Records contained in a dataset
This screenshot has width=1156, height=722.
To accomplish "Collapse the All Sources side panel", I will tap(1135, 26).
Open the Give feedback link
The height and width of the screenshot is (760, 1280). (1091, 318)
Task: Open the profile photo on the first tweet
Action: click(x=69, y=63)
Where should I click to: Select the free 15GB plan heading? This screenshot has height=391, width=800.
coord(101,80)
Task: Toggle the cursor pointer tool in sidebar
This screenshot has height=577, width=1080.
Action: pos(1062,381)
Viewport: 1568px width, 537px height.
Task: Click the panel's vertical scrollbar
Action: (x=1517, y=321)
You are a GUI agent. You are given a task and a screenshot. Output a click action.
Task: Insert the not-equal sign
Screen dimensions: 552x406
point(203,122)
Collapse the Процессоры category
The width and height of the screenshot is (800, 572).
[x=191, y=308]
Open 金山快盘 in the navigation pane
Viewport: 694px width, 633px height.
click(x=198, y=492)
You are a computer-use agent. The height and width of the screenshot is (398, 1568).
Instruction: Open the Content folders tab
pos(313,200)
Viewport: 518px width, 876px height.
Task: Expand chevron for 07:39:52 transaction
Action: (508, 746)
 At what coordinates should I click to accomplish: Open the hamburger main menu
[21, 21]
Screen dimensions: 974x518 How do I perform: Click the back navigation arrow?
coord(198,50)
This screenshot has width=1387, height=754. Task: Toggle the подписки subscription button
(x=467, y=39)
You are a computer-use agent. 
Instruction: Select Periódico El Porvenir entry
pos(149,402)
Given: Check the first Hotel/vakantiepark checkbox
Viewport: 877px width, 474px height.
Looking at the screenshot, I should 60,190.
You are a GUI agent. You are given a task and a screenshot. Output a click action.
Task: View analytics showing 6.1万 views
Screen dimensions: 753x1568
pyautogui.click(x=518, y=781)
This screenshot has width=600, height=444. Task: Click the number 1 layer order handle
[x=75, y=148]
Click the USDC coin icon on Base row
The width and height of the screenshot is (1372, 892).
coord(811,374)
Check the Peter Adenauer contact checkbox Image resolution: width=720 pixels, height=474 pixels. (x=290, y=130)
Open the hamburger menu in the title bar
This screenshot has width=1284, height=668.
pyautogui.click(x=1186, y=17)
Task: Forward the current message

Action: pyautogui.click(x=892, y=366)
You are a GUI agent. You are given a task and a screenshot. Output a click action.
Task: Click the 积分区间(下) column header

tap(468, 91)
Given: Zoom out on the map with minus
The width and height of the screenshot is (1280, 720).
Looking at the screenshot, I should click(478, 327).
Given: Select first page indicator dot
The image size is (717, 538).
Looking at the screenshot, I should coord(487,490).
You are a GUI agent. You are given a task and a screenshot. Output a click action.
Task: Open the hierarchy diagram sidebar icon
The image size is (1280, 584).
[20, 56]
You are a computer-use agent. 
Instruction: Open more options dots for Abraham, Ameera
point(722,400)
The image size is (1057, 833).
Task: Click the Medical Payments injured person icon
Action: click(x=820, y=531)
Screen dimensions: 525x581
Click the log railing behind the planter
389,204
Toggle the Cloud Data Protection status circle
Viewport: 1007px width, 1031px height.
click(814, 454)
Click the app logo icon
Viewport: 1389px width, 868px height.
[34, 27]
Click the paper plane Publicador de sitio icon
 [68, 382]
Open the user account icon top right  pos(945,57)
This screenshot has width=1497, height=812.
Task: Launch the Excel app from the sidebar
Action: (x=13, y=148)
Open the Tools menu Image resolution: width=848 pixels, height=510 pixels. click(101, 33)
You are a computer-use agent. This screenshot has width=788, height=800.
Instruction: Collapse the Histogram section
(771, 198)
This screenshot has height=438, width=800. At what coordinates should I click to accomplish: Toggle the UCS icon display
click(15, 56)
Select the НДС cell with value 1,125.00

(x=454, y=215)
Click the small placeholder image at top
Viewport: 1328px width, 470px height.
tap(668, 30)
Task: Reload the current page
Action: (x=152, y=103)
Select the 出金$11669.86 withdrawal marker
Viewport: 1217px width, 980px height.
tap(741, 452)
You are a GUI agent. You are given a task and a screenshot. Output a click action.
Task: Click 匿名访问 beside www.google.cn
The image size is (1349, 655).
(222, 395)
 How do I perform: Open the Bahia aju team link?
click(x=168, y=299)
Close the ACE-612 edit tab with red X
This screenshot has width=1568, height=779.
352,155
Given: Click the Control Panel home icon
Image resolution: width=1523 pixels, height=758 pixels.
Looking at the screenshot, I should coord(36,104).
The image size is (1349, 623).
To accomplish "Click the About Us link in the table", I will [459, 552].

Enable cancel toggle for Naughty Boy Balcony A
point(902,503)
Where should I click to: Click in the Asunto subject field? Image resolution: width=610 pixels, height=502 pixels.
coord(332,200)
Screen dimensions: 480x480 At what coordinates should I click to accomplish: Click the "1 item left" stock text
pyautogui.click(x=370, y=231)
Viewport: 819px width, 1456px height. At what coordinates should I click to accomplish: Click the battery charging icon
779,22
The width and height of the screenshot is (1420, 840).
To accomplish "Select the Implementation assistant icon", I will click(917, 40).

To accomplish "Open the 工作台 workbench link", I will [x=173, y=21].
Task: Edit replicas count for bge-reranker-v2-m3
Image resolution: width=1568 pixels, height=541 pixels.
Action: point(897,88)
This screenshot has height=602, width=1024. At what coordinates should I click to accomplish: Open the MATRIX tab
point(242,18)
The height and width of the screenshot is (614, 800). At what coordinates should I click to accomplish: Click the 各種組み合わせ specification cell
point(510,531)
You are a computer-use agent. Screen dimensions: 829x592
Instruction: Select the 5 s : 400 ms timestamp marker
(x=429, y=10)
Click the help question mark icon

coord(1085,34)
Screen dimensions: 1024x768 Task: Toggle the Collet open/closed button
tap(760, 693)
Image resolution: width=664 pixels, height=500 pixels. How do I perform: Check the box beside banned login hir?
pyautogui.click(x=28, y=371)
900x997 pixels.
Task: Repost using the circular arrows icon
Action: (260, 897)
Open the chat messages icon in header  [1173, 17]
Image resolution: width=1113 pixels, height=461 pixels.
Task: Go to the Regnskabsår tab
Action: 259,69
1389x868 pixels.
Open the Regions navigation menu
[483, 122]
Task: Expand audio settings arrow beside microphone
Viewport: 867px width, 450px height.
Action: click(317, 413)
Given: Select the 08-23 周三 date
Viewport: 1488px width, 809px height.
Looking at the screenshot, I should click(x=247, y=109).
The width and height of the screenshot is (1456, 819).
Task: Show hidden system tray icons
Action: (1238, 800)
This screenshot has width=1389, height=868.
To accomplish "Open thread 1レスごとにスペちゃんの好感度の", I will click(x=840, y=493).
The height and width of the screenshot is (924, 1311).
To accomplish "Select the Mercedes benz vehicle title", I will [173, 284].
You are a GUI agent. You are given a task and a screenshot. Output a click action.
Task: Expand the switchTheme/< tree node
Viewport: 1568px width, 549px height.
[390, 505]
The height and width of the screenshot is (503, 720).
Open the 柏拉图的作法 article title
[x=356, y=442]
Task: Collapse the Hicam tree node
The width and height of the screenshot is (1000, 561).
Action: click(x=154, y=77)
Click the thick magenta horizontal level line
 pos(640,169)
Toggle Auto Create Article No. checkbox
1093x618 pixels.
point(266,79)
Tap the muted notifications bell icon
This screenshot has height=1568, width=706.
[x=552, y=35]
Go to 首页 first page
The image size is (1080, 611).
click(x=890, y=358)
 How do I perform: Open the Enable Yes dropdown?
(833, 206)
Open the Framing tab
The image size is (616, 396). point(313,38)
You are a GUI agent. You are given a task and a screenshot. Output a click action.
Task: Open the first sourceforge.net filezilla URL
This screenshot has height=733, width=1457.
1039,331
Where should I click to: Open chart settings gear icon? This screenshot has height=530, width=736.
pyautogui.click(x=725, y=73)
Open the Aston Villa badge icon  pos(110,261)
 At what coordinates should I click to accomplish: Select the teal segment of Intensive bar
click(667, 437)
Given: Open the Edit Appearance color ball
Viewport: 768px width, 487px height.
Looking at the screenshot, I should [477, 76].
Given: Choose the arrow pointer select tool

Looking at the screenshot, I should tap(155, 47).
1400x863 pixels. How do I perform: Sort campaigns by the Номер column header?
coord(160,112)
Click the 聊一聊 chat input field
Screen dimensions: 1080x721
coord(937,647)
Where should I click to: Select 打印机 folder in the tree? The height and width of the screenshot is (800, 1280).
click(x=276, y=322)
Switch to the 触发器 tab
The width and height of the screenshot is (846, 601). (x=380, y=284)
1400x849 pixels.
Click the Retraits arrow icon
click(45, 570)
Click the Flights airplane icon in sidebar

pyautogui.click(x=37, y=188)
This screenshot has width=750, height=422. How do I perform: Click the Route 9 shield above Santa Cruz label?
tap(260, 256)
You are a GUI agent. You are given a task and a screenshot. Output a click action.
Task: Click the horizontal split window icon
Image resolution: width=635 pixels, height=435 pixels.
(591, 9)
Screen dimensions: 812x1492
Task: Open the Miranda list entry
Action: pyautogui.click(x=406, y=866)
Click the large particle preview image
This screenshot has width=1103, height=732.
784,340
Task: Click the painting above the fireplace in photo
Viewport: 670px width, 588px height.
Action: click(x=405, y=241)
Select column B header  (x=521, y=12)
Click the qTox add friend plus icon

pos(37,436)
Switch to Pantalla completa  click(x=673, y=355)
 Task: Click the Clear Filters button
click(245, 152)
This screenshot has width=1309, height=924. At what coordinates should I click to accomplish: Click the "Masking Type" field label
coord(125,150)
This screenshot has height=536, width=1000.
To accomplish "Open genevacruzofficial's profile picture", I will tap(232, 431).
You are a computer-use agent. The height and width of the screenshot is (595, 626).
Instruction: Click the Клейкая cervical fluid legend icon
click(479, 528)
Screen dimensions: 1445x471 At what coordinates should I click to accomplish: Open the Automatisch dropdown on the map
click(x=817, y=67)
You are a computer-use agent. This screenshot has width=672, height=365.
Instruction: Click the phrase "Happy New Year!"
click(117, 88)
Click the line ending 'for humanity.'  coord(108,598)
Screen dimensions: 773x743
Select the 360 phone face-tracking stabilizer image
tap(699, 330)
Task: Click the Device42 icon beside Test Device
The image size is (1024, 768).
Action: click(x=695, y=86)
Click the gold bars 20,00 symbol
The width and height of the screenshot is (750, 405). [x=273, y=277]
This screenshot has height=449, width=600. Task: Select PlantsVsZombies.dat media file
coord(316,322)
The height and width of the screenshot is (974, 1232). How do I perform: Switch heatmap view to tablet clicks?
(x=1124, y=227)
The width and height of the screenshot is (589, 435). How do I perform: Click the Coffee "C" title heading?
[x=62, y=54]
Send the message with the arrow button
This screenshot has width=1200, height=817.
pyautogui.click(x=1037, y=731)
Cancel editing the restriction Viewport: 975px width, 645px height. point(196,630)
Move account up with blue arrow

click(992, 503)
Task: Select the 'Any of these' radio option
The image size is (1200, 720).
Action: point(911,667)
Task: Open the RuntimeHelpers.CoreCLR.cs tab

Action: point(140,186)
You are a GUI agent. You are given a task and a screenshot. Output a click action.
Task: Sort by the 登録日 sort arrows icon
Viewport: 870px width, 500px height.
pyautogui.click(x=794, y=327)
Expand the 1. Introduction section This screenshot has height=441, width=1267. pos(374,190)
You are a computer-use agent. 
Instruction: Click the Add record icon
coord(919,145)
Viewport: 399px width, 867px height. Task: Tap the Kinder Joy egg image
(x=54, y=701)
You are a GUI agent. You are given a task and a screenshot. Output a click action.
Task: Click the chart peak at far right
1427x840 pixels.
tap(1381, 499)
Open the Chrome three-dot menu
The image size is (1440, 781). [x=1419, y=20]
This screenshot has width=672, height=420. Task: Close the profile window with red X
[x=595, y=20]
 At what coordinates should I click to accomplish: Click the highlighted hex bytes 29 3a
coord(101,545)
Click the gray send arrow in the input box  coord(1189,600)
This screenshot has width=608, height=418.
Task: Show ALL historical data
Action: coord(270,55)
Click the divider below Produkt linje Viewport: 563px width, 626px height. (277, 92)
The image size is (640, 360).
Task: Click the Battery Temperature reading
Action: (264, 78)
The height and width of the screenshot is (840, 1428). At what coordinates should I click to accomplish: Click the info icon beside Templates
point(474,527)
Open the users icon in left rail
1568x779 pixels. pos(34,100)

* WORK TASK: Starting from the records above, filter out all lines except those containing the word "computer".

* RESPONSE AREA:
You are a computer-use agent. The height and width of the screenshot is (398, 1568).
You are a computer-use agent. 
You are a computer-use agent. 
You are a computer-use agent. This screenshot has width=788, height=800.
You are a computer-use agent. Screen dimensions: 829x592
You are a computer-use agent. The height and width of the screenshot is (595, 626).
You are a computer-use agent. This screenshot has width=672, height=365.
You are a computer-use agent. 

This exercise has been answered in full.